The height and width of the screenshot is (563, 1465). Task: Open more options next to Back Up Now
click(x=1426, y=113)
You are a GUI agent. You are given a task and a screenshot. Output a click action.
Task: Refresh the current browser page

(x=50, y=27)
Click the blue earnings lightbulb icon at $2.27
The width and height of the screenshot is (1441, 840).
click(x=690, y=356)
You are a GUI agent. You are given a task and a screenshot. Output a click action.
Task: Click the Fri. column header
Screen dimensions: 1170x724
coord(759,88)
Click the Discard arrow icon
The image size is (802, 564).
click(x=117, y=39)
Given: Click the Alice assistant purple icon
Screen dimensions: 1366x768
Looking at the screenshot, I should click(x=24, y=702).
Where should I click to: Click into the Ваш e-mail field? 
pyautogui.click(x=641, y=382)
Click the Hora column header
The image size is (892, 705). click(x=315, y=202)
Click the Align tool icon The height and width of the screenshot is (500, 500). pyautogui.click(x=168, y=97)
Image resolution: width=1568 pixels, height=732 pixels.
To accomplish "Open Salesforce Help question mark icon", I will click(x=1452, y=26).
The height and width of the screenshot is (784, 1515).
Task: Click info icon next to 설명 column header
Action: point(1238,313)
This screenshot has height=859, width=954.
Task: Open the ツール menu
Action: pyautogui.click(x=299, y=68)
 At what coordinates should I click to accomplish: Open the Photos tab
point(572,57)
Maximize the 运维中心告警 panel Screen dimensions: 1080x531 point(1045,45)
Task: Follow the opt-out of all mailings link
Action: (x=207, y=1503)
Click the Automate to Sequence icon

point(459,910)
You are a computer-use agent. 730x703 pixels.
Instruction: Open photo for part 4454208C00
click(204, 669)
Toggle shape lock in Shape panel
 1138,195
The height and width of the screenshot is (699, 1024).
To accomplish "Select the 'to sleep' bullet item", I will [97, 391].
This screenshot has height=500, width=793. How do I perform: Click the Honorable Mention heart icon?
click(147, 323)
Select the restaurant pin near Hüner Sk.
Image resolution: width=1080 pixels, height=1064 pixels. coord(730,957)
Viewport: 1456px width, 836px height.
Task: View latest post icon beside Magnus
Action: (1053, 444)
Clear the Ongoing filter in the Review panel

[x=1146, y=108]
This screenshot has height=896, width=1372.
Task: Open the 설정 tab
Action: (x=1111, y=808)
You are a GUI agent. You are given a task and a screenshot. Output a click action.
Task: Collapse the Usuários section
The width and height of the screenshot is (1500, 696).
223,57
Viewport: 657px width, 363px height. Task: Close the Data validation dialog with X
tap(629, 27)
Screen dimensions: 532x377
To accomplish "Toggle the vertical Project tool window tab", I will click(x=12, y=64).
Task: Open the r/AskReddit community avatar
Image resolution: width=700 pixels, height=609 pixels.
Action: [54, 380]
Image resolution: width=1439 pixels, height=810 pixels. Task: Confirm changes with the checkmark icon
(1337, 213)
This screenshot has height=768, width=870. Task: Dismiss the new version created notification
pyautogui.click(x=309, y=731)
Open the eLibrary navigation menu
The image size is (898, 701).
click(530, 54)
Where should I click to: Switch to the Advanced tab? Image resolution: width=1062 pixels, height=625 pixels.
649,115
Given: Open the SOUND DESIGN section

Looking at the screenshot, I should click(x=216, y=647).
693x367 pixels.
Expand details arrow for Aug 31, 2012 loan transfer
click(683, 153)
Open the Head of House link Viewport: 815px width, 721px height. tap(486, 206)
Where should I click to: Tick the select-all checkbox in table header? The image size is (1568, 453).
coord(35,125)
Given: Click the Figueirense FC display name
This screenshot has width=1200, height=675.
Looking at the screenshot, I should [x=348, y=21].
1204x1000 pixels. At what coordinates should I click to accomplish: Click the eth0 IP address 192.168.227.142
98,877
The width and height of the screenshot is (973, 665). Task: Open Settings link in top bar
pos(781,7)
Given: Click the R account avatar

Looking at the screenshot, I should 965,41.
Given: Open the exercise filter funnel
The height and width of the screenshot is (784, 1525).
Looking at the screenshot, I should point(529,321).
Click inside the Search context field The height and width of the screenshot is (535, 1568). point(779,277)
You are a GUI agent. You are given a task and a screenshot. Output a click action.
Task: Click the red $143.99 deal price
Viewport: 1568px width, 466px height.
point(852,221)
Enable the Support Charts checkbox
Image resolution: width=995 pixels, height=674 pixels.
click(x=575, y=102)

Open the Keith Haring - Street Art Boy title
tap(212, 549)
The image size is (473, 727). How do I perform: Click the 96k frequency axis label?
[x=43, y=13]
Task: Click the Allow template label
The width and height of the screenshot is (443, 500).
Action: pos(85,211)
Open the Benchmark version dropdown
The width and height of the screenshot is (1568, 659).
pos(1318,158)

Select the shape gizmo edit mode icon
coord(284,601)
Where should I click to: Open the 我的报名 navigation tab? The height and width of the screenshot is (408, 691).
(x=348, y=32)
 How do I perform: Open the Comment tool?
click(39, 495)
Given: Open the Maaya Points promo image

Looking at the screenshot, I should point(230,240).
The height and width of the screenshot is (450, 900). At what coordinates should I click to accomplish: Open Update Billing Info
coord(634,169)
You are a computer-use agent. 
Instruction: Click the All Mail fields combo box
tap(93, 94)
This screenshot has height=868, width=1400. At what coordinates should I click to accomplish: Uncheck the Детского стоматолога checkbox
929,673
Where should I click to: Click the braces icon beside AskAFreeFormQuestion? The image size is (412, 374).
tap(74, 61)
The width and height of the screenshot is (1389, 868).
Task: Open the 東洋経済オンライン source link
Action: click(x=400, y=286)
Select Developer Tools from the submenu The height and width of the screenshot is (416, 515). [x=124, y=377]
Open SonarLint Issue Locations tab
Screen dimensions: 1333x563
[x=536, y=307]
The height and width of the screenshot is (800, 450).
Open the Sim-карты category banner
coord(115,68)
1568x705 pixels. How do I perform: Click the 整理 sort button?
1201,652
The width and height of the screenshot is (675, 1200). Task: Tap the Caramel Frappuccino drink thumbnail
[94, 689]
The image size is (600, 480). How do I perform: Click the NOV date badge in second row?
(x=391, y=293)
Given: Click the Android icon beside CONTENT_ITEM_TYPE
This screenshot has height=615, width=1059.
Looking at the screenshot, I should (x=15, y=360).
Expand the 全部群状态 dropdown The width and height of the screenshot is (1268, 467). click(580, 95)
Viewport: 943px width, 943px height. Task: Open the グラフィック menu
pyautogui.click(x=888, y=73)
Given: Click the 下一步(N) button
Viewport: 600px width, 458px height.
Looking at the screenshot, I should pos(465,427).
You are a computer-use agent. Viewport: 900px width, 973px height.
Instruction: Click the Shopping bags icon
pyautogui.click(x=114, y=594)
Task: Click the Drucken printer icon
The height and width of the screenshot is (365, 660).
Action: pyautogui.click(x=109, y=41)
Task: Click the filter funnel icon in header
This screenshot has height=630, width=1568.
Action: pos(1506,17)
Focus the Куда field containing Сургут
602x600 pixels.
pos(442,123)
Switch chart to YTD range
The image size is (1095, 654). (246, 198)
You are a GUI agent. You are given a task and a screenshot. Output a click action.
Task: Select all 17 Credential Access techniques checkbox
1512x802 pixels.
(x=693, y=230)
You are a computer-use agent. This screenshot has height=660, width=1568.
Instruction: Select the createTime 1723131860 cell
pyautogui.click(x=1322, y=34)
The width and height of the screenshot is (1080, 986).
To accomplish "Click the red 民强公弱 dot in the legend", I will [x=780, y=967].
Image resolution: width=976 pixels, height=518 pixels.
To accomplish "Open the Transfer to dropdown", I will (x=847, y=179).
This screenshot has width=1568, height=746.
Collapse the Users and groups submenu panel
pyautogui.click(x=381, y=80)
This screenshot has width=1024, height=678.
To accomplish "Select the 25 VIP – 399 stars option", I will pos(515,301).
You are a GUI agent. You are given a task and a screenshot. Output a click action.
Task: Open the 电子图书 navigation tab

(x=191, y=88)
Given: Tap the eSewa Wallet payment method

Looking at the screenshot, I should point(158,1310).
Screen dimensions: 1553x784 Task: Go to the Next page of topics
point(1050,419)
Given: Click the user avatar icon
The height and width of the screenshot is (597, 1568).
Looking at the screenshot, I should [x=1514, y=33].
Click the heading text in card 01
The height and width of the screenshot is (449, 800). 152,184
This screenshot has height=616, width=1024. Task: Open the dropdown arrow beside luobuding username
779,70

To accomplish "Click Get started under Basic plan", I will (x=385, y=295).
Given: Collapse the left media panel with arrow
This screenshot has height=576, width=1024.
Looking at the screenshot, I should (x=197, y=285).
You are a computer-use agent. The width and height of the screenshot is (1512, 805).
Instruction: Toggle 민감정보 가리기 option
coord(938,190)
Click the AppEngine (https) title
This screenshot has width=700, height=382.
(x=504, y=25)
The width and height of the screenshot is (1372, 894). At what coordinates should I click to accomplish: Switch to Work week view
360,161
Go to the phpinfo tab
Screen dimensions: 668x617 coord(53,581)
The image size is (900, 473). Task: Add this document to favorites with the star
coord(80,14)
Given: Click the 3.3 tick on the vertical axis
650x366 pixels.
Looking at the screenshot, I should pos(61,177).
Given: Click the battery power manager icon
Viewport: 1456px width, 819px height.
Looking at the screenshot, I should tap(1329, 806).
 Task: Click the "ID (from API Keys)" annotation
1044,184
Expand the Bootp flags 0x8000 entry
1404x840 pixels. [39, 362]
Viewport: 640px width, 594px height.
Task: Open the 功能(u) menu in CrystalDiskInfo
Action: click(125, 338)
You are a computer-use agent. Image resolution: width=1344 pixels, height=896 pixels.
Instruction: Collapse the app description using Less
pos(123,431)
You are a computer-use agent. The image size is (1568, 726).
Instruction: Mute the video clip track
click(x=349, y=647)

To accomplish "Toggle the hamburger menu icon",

▶ _AIM OF THE EXERCISE_
Could you update the records from the line with "693x367 pixels." to the line with "Click inside the" by putting "Instruction" wherever "Given" appears, leaving all else unchanged, and return only those lines?

▶ _EXERCISE RESULT_
693x367 pixels.
Expand details arrow for Aug 31, 2012 loan transfer
click(683, 153)
Open the Head of House link Viewport: 815px width, 721px height. tap(486, 206)
Where should I click to: Tick the select-all checkbox in table header? The image size is (1568, 453).
coord(35,125)
Instruction: Click the Figueirense FC display name
This screenshot has width=1200, height=675.
Looking at the screenshot, I should [x=348, y=21].
1204x1000 pixels. At what coordinates should I click to accomplish: Click the eth0 IP address 192.168.227.142
98,877
The width and height of the screenshot is (973, 665). Task: Open Settings link in top bar
pos(781,7)
Instruction: Click the R account avatar

Looking at the screenshot, I should 965,41.
Instruction: Open the exercise filter funnel
The height and width of the screenshot is (784, 1525).
Looking at the screenshot, I should point(529,321).
Click inside the Search context field The height and width of the screenshot is (535, 1568). point(779,277)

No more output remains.